Task description = Transcribe every entry word for word. Skip the pictures.
(Dataset records)
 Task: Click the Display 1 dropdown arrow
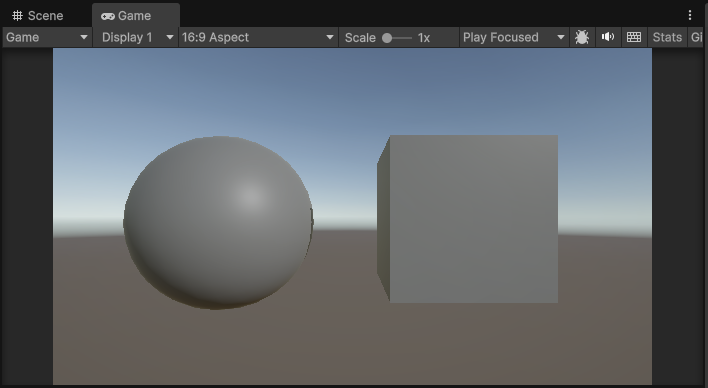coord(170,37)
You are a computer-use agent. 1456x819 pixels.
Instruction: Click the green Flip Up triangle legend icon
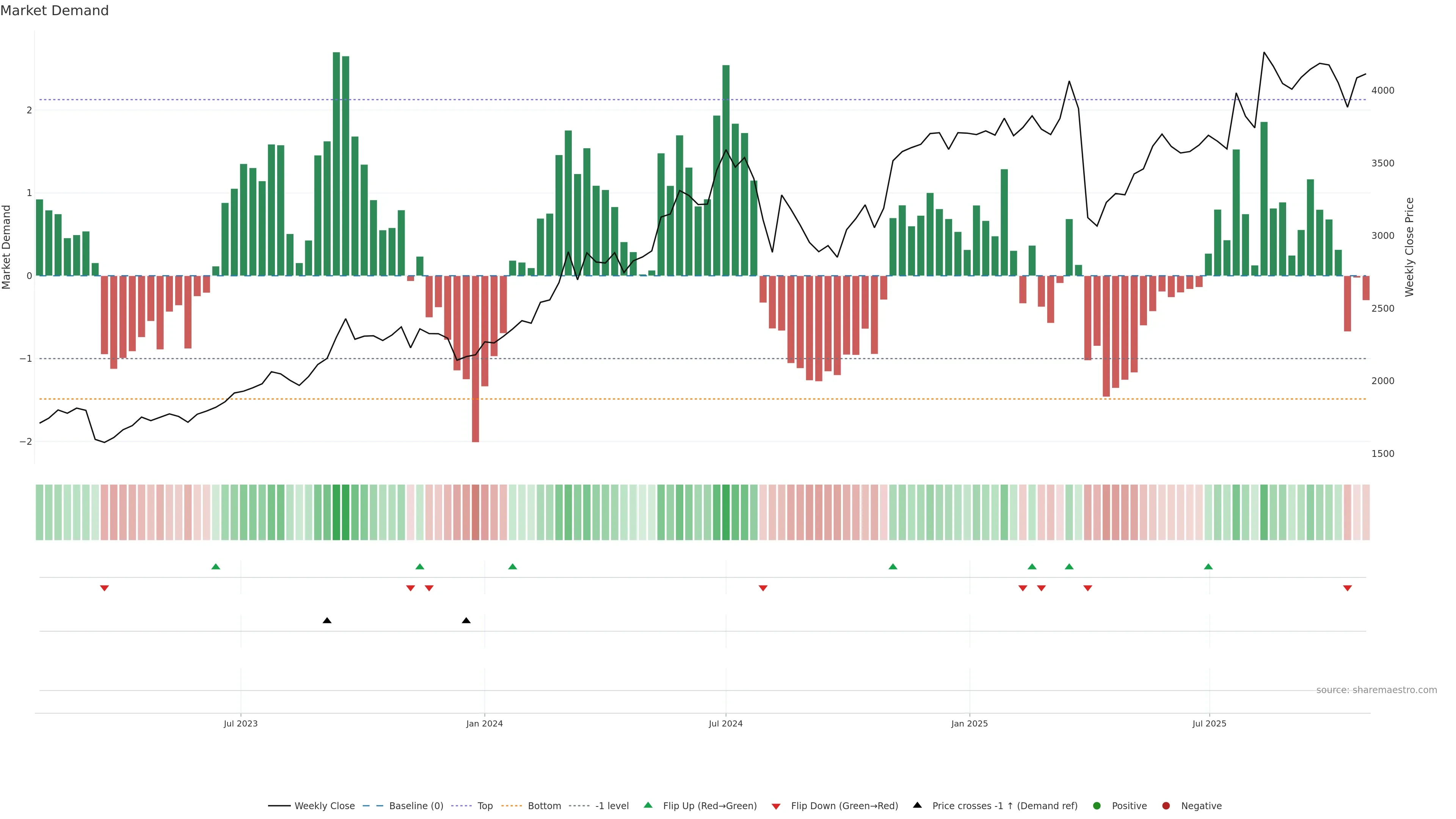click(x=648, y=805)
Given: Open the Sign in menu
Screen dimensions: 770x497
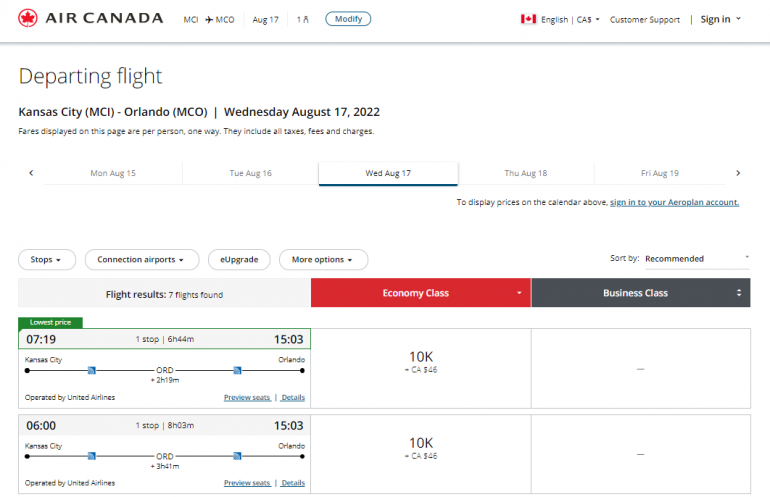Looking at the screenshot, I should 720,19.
(End Dataset records)
Answer to the exercise =
 Task: Click the Display 1 dropdown arrow
coord(170,37)
You are a computer-use agent. 1456x819 pixels.
Instruction: Click the green Flip Up triangle legend icon
click(x=648, y=805)
Given: Open the Sign in menu
Screen dimensions: 770x497
Looking at the screenshot, I should 720,19.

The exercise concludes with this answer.